James Bond star Colin Salmon said he felt as if he was “slipping away” after contracting coronavirus on New Year’s Eve.
The actor’s entire family – his wife Fiona Hawthorne and their four children – fell ill with the virus and he was admitted to hospital for treatment.
The 58-year-old, best known for playing MI6 deputy chief of staff Charles Robinson in three Bond films, credited the work of doctors with saving his life.
He told Hello! magazine: “I felt as if I was slipping away. If I hadn’t gone to hospital, I wouldn’t be here now.”
Painter and illustrator Hawthorne also revealed how she was diagnosed with a rare lung condition, interstitial lung disease, two years ago, leading her to use an oxygen tank.
Doctors warned her that her condition made her more vulnerable to Covid-19.
She said: “I felt flattened and had a thumping headache. Although it exacerbated my condition, I came through it.
“I’m finding ways to live with it positively. I don’t want my illness to define me.”
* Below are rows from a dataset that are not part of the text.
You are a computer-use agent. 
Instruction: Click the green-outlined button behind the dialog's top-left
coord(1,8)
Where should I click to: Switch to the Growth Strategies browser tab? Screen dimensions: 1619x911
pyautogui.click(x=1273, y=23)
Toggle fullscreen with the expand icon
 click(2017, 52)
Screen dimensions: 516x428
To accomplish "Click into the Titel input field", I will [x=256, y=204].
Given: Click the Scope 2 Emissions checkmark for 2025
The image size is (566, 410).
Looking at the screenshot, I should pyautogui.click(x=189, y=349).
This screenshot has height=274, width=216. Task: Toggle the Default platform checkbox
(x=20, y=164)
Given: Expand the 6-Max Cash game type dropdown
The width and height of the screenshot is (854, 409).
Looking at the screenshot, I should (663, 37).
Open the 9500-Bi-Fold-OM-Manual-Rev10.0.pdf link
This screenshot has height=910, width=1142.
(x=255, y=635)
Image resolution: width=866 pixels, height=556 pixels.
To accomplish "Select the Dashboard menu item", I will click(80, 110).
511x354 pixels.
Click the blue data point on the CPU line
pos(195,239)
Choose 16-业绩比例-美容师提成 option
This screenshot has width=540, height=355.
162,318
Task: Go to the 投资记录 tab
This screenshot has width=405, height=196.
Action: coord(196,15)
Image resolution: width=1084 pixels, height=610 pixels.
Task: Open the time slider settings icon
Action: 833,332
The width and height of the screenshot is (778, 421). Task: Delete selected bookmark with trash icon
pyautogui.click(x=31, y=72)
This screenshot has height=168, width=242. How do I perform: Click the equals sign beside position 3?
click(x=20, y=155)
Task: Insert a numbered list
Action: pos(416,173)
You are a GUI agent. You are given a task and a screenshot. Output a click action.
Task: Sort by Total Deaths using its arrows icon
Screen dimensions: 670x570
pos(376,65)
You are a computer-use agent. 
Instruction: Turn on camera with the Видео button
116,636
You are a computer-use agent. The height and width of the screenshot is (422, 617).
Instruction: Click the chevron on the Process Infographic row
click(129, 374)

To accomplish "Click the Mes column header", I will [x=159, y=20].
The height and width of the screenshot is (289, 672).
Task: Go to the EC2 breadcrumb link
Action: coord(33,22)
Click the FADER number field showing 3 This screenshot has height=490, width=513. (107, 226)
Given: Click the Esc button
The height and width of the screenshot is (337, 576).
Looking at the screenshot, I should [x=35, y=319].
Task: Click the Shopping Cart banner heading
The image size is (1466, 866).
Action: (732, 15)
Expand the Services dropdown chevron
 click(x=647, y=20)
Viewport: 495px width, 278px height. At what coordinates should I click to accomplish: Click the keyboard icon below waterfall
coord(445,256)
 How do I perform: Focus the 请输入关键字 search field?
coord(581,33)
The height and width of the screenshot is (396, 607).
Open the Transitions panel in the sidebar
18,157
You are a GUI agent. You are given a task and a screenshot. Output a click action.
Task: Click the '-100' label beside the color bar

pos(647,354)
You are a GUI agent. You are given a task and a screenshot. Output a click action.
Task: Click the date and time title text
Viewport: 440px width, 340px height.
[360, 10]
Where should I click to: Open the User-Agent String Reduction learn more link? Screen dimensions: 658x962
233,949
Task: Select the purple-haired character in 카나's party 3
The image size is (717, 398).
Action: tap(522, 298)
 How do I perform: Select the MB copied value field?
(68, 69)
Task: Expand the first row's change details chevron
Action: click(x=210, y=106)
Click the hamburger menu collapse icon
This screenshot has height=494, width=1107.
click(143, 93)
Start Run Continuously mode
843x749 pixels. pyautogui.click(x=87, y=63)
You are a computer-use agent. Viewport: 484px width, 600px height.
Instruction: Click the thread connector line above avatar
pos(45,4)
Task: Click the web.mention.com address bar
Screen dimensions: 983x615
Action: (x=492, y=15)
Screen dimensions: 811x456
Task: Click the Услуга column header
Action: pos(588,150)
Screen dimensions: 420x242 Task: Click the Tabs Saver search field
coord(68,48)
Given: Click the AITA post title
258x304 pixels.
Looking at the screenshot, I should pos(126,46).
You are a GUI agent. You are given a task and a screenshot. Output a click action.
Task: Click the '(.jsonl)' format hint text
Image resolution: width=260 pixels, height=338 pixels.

Hawthorne is publishing two books featuring artworks based on her time living in Hong Kong – a children’s picture book called The Extraordinary Amazing Unbelievable Incredible Walled City Of Kowloon and a hard-back coffee table book titled Drawing On The Inside: Kowloon Walled City 1985.
She said of the projects: “For me and the people who lived there it wasn’t the awful place it is often portrayed as.